Updated Feb. 28, 2013
While it’s heartening, don’t get exuberant over the Dow Jones Industrial Average passing above 14,000. The lofty height doesn’t mean the U.S. has a healthy business climate, despite what Wall Street analysts hope.
The nation has huge economic structural issues.
Let’s get real. The Federal Reserve’s practice of printing money only offers false hope. The U.S. Commerce Department just reported the nation’s economy is stagnant – it shrank in the last quarter.
A new study reveals an alarming trend — why startups no longer lead in job creation.
True, workers with 401 (k)s are happy with the market. But my economic view is based on what I see happening at a common-sense, Main Street level. The flirtation with 13,000 only means investors aren’t currently worried about two developments:
- The Euro-zone economic issues.
- China’s central banks have eased lending requirements.
Everyone seems to forget that much of Europe is mired in a recession.
Here in the states are several economic ramifications: Poor public policy, e.g. Keystone Pipeline and other developments, as well as adverse current events mean crude-oil prices are skyrocketing. The resulting price at the pump will not help the economy. The average American motorist will cut back on other expenditures and necessities with gas at $4 a gallon and climbing.
Nordstrom is doing well and rightfully so. But the middle class is disappearing and lower-income shoppers favor retailers like Wal-Mart. And Wal-Mart has been a loser on Wall Street. That’s a result of weaker sales, its worst-ever February, and a comparatively dismal outlook.
Unemployment is still high. Don’t buy into the 7.9 percent unemployment rate. The true figure is at least 15 percent. Employment rolls are fattened because millions of Americans are working as temps without benefits. Far too many people have given up and are trying to freelance.
At a record rate, millions of Americans aged 62 have filed for early benefits.

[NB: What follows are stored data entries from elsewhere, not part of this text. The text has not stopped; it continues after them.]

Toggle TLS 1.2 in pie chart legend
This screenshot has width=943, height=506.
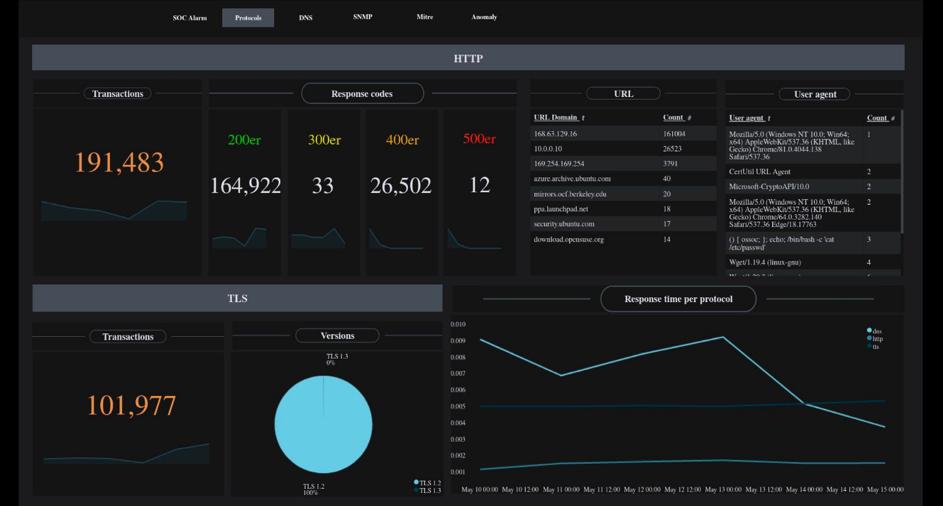click(428, 483)
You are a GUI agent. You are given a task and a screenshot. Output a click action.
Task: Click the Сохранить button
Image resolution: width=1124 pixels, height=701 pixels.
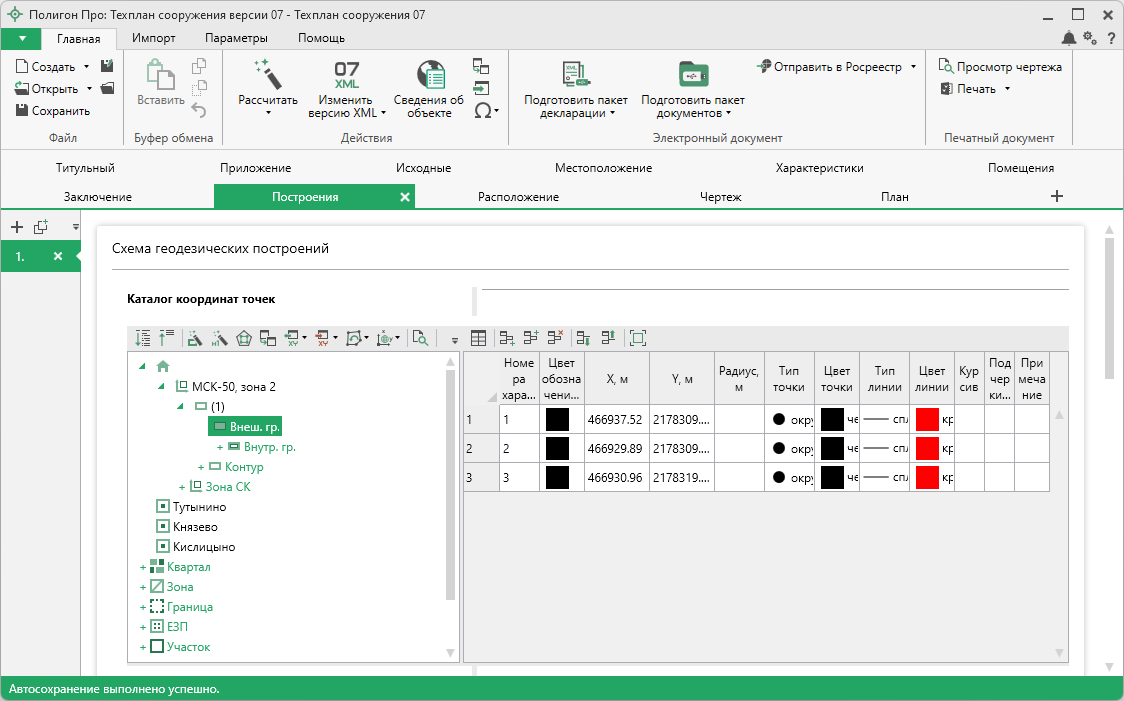pyautogui.click(x=52, y=111)
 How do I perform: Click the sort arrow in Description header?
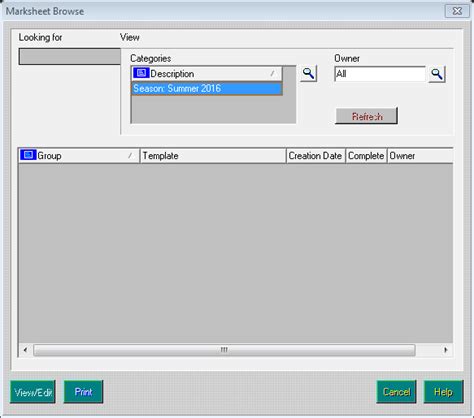pyautogui.click(x=272, y=73)
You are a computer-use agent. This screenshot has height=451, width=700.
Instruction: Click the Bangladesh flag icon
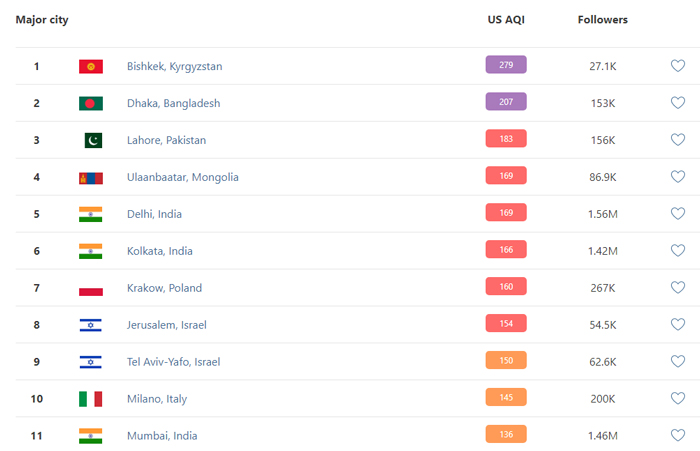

Plus, even for those lucky to have a job, wages are flat. But companies are losing much of their intellectual capital as age discrimination is rampant in favor of younger workers. Ironically, savvy employers know that “slow motion gets you there faster.”
Don’t be misled about the rate of home sales in some areas. However, sales increases were attributed to investors capitalizing on distressed prices as sales prices continue to drop. Not good. Look for another round of foreclosures now that the deal has been signed between lenders and states attorney generals.

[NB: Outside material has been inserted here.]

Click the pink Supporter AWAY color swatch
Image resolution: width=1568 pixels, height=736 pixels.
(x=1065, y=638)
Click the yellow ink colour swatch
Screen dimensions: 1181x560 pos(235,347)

Besides, the average victim from the predatory mortgage practices only got a settlement of $2,000.
Long term, the payroll tax extension will only hurt workers. It means retirees will get less money from Social Security when they leave work.
What’s needed is economic vision in public policy to benefit this nation. (For Op Ed economic and public policy analysis by noted economist Peter Morici, click here.)
From the Coach’s Corner, consider 12 tips for profits to keep your business dreams alive.
A blind person asked St. Anthony: ”Can there be anything worse than losing eye sight?”
He replied: “Yes, losing your vision!”
Author Terry Corbell has written innumerable online business-enhancement articles, and is a business-performance consultant and profit professional. Click here to see his management services. For a complimentary chat about your business situation or to schedule him as a speaker, consultant or author, please contact Terry.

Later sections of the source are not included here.